• [WRITTEN EXERCISE] Please convert the data, from the line with "You are a computer-use agent." through the end, into a JSON list of strings with one string per line, skipping blank lines. Leave the pictures out of the answer.

== DATA SUPPLIED

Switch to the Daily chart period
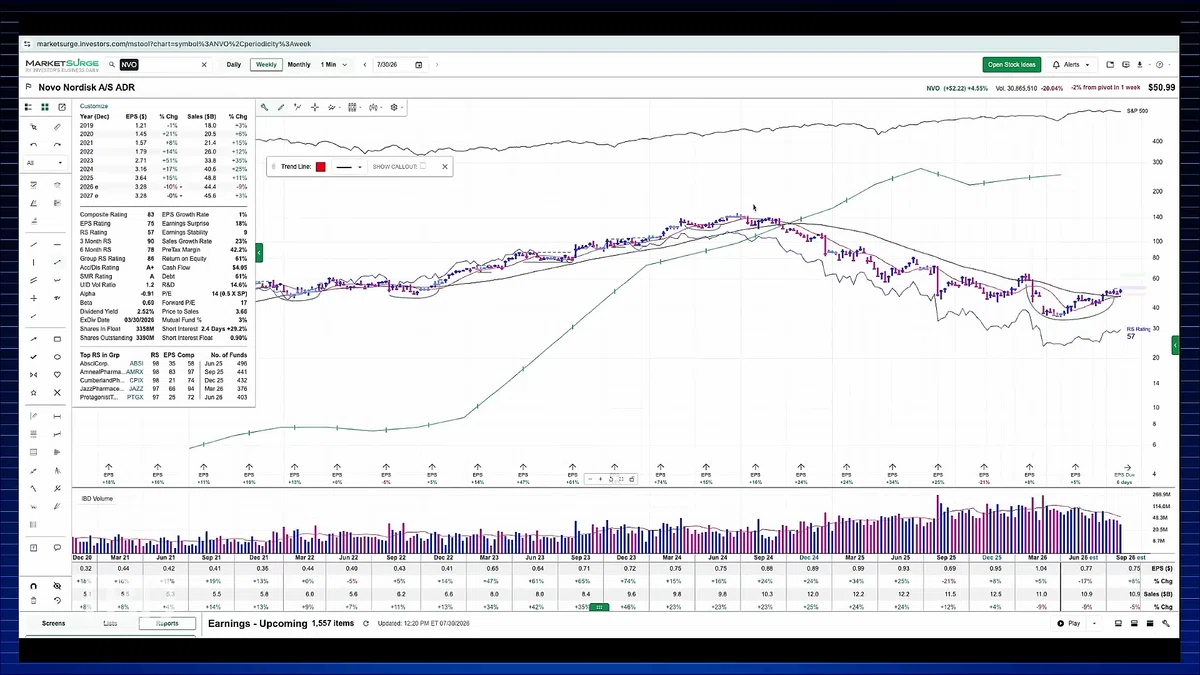This screenshot has width=1200, height=675. click(x=233, y=64)
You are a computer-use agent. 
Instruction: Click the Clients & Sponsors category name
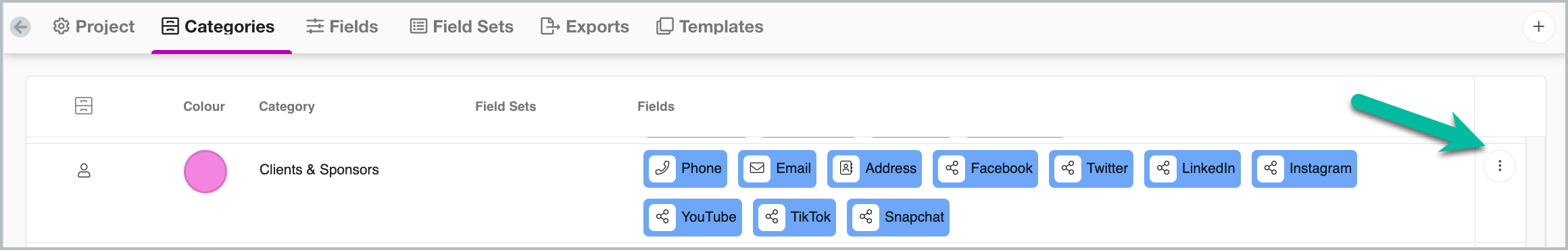point(319,170)
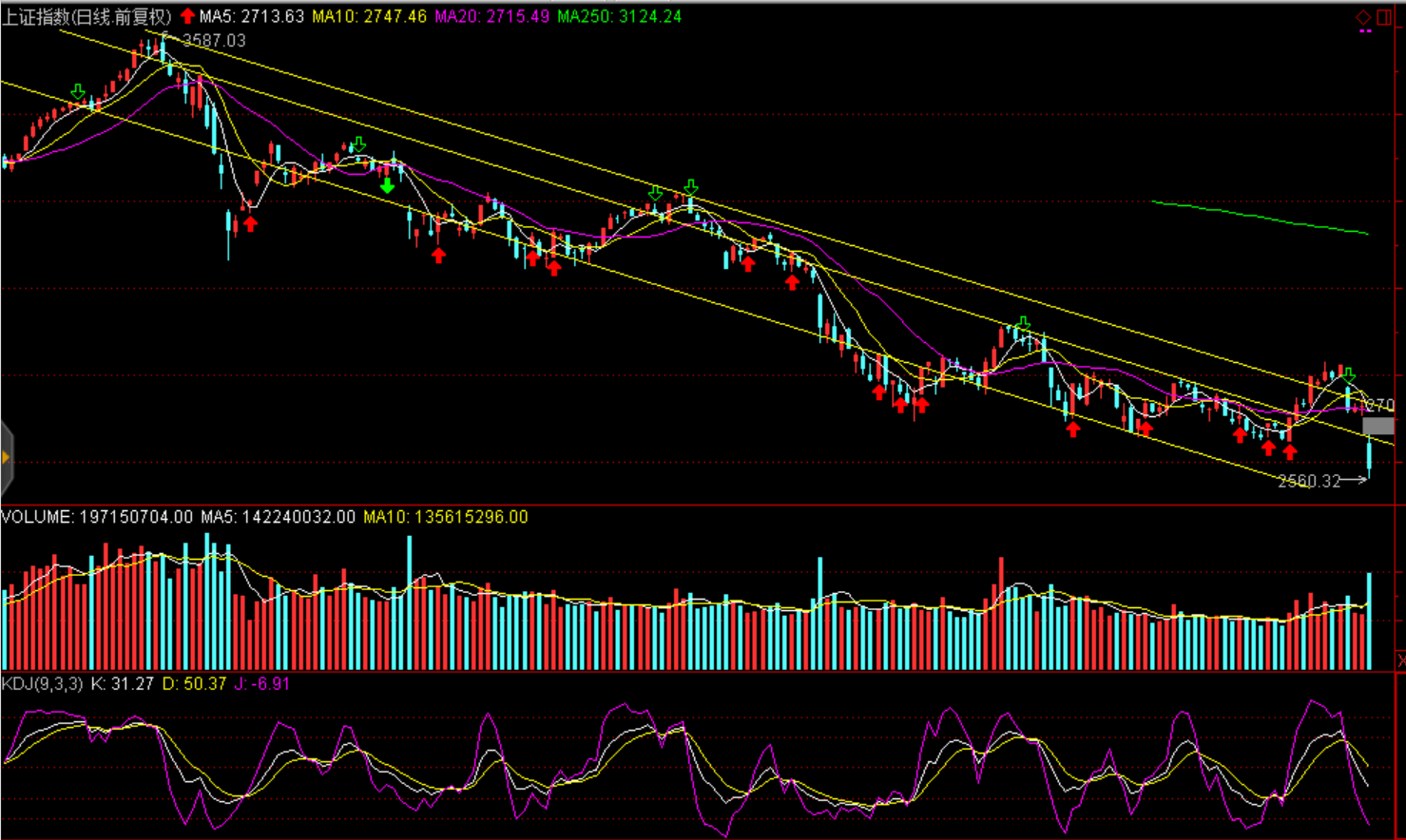Click the red diamond icon at top right
The image size is (1406, 840).
[1363, 17]
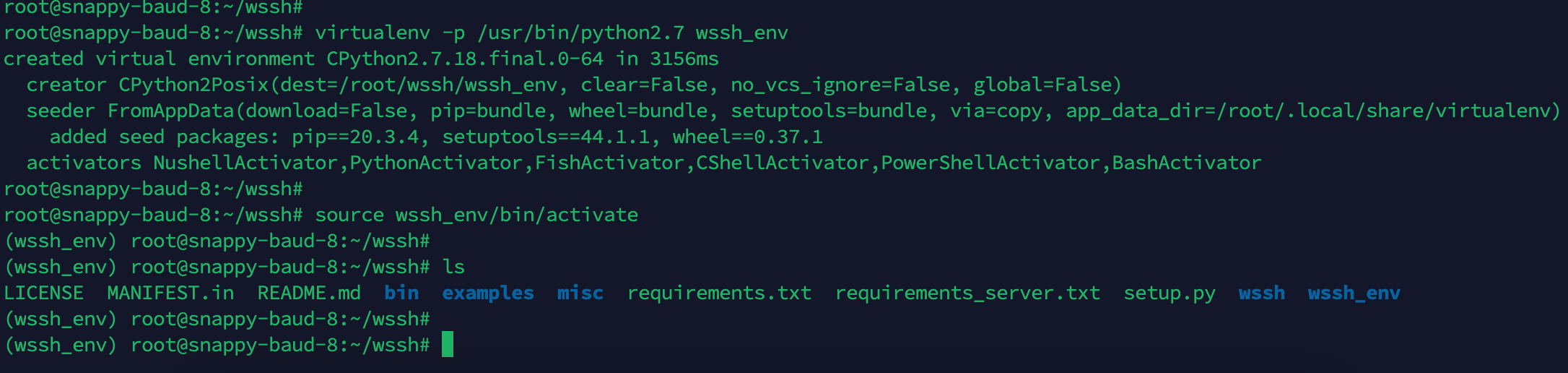1568x373 pixels.
Task: Click the README.md file name
Action: point(309,293)
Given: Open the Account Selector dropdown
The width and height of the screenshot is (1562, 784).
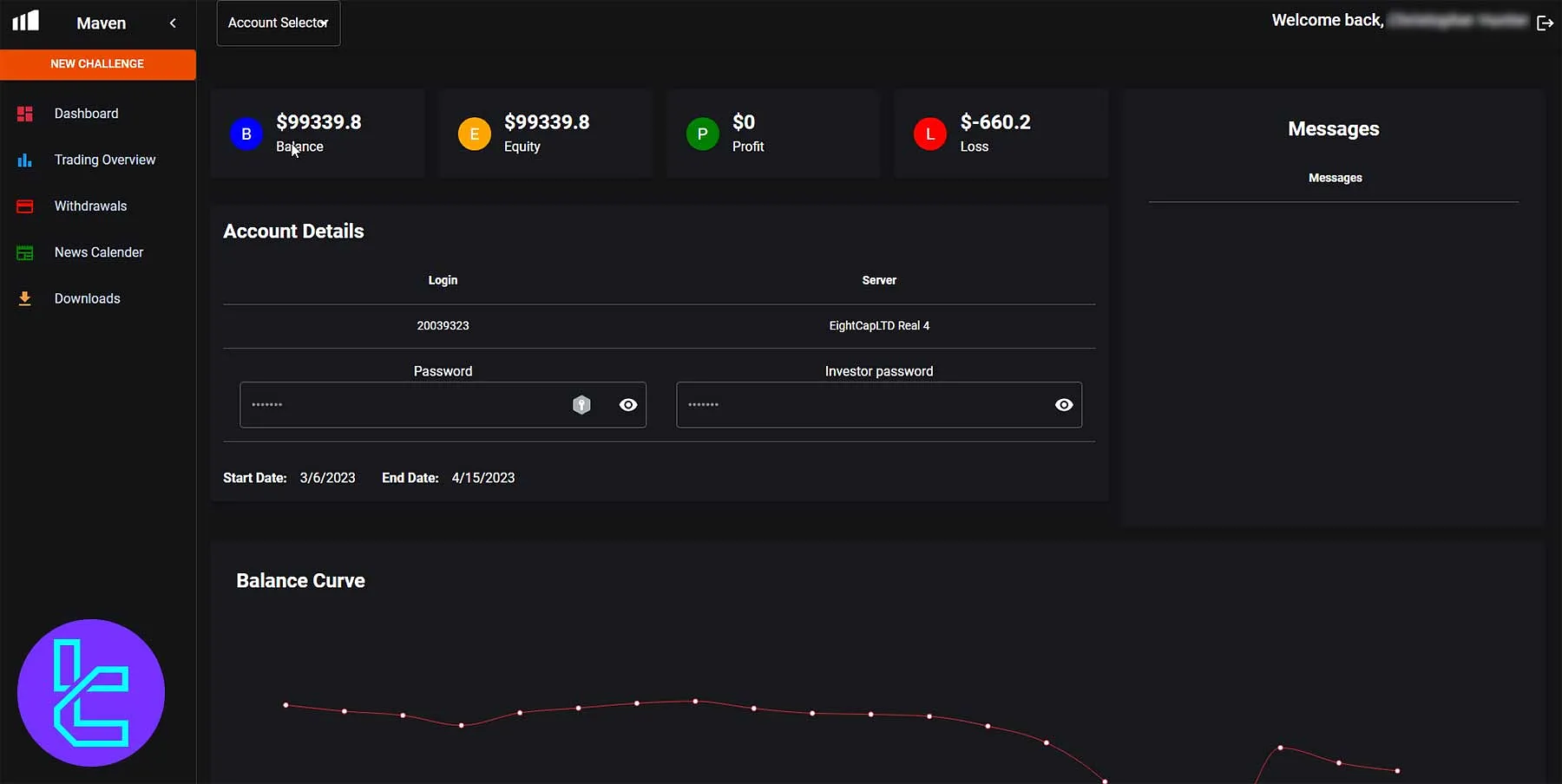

====

• [COMPLETED EXERCISE]
[
  "You are a computer-use agent. ",
  "Instruction: Click the Clients & Sponsors category name",
  "point(319,170)",
  "Click the red diamond icon at top right",
  "The image size is (1406, 840).",
  "[1363, 17]",
  "1568x373 pixels.",
  "Task: Click the README.md file name",
  "Action: point(309,293)",
  "Given: Open the Account Selector dropdown",
  "The width and height of the screenshot is (1562, 784)."
]